The newly installed Chair for Astrophysics, Cosmology and Artificial Intelligence aims to construct a statistical model that integrates all signatures of cosmic structure available to us. To build this model, Prof. Daniel Gruen and his group are developing and employing the latest approaches of analysing and interpreting cosmological data, including innovative machine learning techniques as well as highly advanced theoretical techniques to understand cosmic structure formation.

At the Chair for Cosmology and Structure Formation, Professor Joseph Mohr and his team are addressing questions about the origins of cosmic structures, the nature of dark matter and the causes of the cosmic acceleration using studies of cosmic structures, including the Universe’s most massive objects – galaxy clusters – as well as the large scale structure and populations of galaxies and AGN. Professor Mohr and his team employ data across the electromagnetic spectrum together with weak gravitational lensing and numerical simulations to fully understand and use these structures for cosmological analyses.

The University Observatory's gravitational lensing research group, led by Dr. Stella Seitz, uses the strong and weak distortions that are imprinted on the images of distant light sources by foreground gravitational fields to reveal the mass distributions, e.g. of galaxies and clusters of galaxies and to measure the statistical properties of the large scale structure’s dark matter field as it evolves with the Universe.

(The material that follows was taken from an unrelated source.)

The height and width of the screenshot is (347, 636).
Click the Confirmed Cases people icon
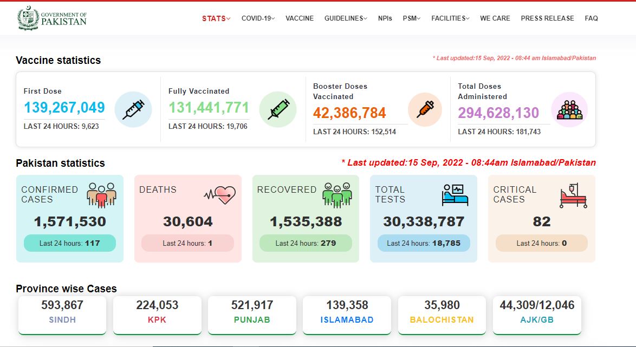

Researchers in the Physical Cosmology Group, led by Prof. Dr. Jochen Weller, at the University Observatory, are confronting modern cosmological theories with observations. They have a strong research program in exploiting galaxy clusters and cosmic voids, but also explore more general probes of the large-scale structure and the cosmic microwave background. One of our main motivations is to understand the nature of the cosmic acceleration in the Universe. Here we try to constrain theoretical models from standard dark energy, coupled scalar fields to theories which extend Einstein's gravity at large distances. Furthermore we have a strong research program in machine learning applications in astrophysics, but also apply these methods in medical physics and string theory.

Theoretical Cosmology

At the Chair for Astroparticle Physics and Cosmology and at the Chair of Theoretical Particle Physics, world leading theoretical physicists and cosmologists work out the foundations of our understanding of the cosmos. Led by Professors Gerhard Buchalla, Georgi Dvali, Stefan Hofmann, Viatcheslav Mukhanov, and Ivo Sachs, they are revealing how astronomical and cosmological phenomena such as the Big Bang, cosmic inflation, dark matter, the accelerated expansion of the Universe, black holes and others tell us about the fundamental laws of physics.